__Work to be completed__: Give exactly the lines from the one that contains "Where should I click to: Open" through the end of the entries below, both included; the pictures stay out.

__Recorded data__:
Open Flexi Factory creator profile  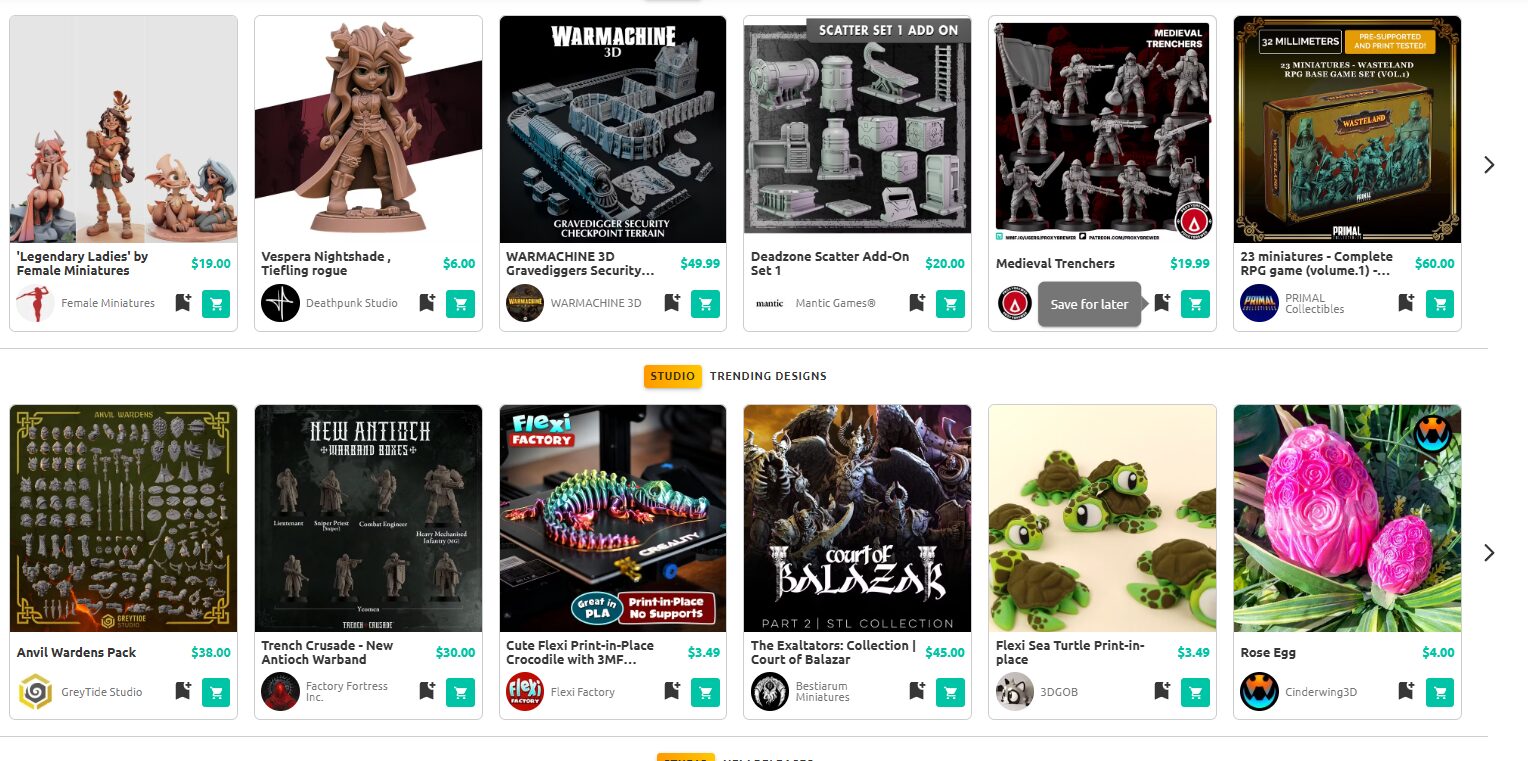(x=583, y=691)
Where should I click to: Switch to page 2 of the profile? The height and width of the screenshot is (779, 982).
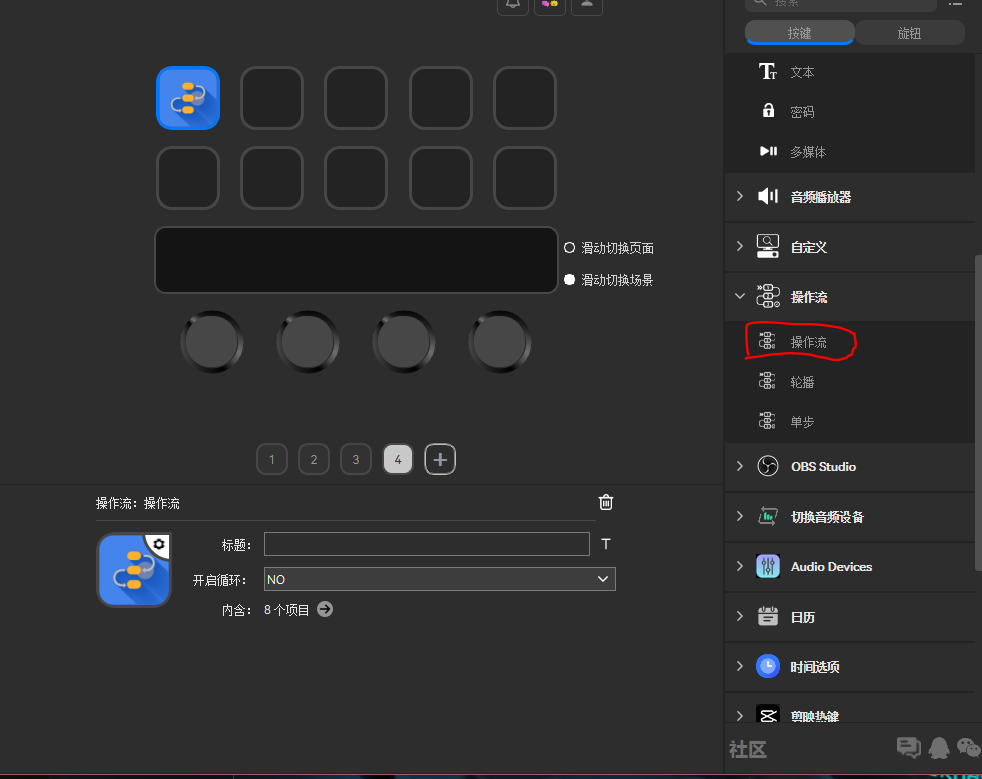point(313,460)
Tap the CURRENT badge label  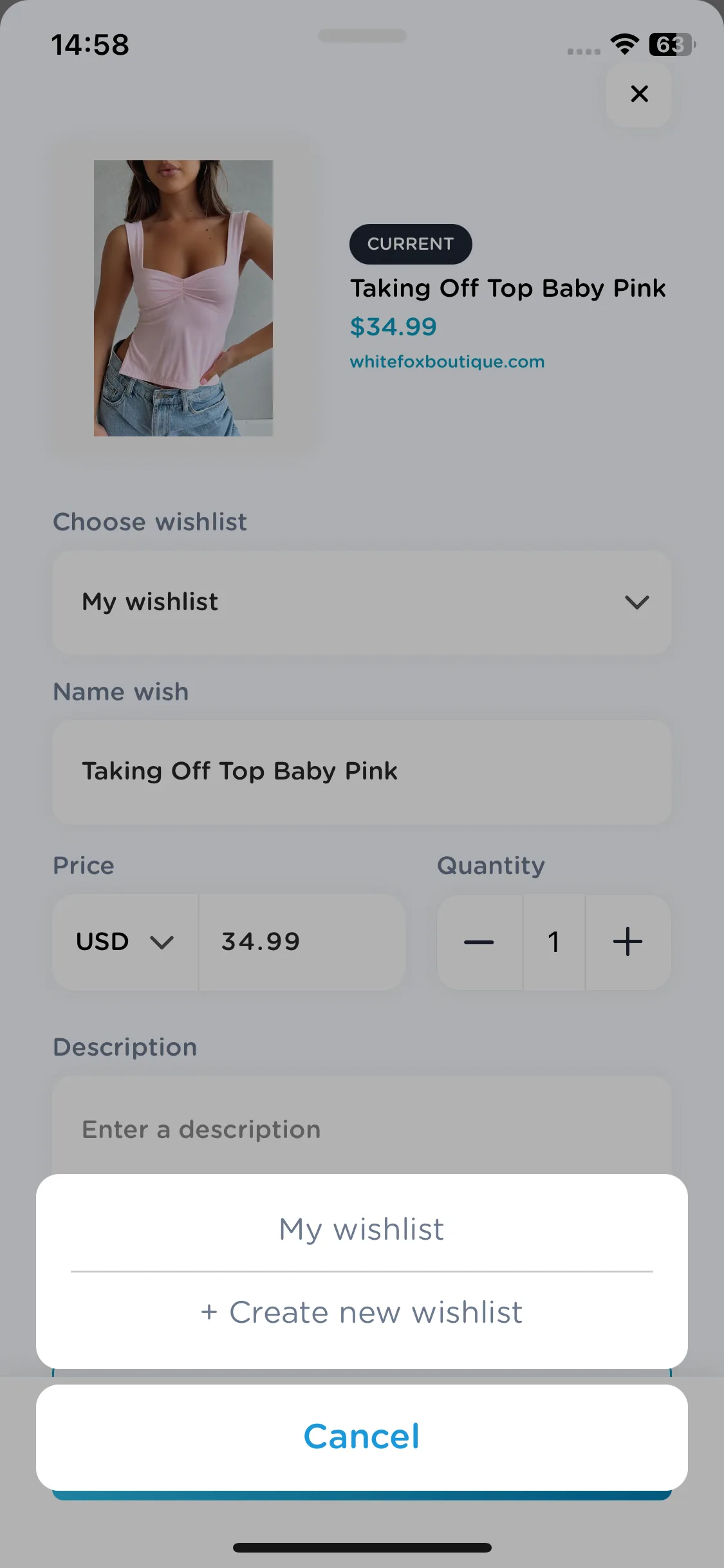[x=411, y=244]
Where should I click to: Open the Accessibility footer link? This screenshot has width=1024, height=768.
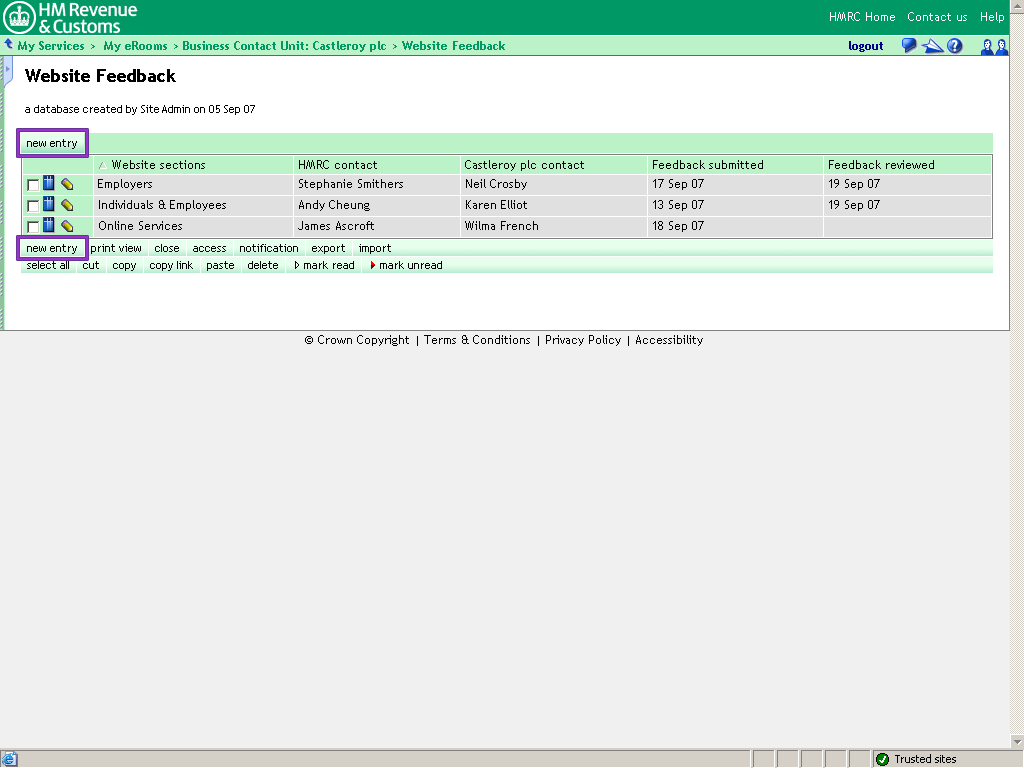[669, 340]
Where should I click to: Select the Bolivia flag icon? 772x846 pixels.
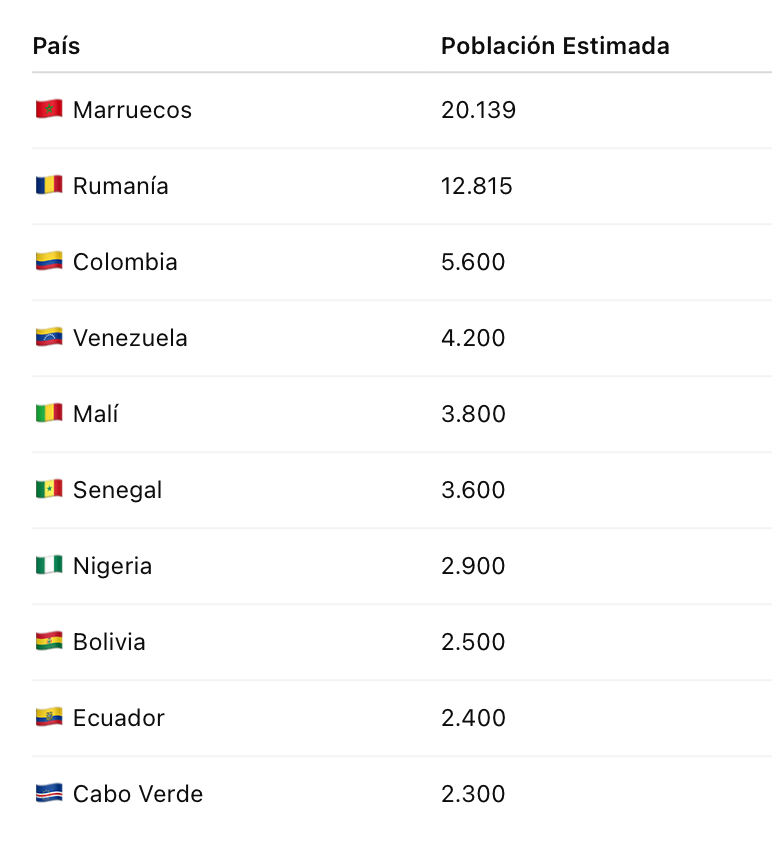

__Exercise answer__:
Where should I click to: Open the Accessibility footer link? This screenshot has width=1024, height=768.
[669, 340]
Where should I click to: Select the Bolivia flag icon? 772x846 pixels.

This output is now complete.